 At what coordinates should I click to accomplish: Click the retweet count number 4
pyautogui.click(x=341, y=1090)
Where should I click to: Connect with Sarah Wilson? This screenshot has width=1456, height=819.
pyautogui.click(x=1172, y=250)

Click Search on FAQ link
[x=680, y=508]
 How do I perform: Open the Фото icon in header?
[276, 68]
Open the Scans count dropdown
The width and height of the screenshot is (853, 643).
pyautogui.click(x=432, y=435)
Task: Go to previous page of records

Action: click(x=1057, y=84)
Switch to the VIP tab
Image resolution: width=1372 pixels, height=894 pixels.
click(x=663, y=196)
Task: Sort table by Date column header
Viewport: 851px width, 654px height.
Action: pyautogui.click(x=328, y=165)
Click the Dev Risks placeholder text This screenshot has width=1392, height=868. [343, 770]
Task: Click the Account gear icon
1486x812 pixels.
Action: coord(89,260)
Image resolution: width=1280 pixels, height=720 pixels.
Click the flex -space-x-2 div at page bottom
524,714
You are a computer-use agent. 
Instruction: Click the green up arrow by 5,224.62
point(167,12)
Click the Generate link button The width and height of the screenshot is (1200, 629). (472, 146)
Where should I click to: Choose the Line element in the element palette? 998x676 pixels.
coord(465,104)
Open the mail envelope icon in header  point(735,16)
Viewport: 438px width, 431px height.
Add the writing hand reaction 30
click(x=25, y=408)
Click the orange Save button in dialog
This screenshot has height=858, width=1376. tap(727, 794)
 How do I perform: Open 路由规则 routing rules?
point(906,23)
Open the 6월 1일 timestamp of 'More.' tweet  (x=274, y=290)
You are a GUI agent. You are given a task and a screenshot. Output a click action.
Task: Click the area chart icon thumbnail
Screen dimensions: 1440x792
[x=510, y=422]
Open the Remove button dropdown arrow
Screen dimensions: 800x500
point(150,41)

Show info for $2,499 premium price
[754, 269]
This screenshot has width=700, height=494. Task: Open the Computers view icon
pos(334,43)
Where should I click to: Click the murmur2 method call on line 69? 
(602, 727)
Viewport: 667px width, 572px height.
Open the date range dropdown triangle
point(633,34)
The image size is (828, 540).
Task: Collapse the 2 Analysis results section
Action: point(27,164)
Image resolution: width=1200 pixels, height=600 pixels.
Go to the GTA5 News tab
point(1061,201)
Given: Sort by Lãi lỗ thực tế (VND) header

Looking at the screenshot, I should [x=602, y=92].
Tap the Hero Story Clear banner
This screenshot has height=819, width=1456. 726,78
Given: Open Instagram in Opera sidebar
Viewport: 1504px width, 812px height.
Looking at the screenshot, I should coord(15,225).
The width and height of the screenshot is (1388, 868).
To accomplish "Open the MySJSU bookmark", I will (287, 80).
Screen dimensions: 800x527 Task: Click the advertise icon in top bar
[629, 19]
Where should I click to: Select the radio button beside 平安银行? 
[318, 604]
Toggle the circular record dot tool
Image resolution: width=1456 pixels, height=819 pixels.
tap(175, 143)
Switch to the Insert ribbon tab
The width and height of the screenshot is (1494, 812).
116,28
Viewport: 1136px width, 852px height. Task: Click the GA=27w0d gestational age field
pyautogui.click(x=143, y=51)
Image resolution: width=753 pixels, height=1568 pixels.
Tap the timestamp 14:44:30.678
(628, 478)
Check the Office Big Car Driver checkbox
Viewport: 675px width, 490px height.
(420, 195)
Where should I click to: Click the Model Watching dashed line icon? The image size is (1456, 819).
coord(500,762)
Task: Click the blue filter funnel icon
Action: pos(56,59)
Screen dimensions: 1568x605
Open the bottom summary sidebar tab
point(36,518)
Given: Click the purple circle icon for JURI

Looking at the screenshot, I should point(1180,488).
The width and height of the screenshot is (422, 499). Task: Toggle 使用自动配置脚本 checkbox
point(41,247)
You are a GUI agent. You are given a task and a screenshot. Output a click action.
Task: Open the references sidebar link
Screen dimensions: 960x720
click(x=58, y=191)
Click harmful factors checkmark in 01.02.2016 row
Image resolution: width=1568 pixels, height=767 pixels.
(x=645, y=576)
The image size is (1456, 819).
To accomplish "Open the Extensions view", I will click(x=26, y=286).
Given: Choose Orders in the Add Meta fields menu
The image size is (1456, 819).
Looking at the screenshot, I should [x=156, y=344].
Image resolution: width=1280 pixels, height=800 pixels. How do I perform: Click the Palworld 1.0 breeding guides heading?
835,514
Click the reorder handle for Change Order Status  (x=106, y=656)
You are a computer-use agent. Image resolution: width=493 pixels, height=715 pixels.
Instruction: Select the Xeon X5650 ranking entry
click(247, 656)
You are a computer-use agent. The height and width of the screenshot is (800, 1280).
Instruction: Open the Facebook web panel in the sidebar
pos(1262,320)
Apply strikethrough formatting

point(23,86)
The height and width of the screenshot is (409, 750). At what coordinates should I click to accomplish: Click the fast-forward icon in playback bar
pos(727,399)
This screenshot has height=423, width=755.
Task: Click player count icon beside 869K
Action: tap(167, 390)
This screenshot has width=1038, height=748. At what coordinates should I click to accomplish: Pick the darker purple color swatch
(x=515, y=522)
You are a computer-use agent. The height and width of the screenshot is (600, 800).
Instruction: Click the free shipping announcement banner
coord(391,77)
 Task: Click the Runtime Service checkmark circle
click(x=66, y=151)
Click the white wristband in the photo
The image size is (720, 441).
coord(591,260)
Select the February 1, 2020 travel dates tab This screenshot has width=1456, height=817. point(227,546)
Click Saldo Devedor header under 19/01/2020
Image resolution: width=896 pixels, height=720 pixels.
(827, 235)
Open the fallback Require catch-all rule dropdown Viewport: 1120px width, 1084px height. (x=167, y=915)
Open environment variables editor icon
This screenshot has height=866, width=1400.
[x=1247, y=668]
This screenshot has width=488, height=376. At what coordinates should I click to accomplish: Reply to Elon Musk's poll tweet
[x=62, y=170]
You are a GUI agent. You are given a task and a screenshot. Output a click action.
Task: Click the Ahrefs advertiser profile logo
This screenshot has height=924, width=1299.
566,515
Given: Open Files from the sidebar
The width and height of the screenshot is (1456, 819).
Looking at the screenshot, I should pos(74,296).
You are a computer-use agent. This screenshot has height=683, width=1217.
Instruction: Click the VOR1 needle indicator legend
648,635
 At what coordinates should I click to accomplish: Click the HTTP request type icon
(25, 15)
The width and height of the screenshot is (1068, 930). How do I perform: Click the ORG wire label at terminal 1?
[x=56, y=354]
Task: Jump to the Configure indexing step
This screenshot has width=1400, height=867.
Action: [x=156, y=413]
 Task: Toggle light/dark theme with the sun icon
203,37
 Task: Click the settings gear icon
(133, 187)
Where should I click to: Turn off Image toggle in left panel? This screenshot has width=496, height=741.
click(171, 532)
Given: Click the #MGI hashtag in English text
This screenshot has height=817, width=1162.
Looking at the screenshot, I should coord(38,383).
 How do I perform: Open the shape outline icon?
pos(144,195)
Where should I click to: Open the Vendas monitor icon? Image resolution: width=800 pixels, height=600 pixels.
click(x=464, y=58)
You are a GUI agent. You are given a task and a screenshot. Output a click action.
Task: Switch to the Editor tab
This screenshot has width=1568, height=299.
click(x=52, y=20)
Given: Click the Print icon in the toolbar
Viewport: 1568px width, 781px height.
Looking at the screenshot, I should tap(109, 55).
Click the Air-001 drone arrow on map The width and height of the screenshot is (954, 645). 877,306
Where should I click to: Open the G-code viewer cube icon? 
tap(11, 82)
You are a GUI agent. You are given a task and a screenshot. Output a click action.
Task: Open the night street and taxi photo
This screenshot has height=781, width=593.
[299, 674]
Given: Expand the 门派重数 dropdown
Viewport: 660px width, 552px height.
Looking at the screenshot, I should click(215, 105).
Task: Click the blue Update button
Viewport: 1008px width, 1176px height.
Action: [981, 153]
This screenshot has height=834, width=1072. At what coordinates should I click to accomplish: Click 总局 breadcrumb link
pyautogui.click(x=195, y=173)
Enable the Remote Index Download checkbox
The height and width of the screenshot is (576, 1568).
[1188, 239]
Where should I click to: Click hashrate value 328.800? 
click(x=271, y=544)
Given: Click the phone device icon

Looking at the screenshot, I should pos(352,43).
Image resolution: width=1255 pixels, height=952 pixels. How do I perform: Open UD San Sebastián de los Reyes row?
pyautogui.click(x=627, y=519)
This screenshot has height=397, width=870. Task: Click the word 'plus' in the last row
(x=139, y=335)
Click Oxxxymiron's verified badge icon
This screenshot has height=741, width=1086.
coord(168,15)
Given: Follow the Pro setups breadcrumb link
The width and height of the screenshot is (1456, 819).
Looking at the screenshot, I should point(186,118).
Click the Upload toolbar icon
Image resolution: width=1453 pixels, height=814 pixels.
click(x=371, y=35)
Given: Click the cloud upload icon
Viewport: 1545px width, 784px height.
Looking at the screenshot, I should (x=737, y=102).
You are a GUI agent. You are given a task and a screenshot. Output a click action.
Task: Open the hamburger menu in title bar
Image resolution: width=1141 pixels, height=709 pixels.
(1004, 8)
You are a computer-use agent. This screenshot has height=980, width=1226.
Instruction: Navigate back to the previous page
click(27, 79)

→ **Task objective**: In the items above, from the first line up to and including the line with "[x=680, y=508]", replace "FAQ" with "Help Center". Give those lines again with nothing else changed.

→ **Final result**:
 At what coordinates should I click to accomplish: Click the retweet count number 4
pyautogui.click(x=341, y=1090)
Where should I click to: Connect with Sarah Wilson? This screenshot has width=1456, height=819.
pyautogui.click(x=1172, y=250)

Click Search on Help Center link
[x=680, y=508]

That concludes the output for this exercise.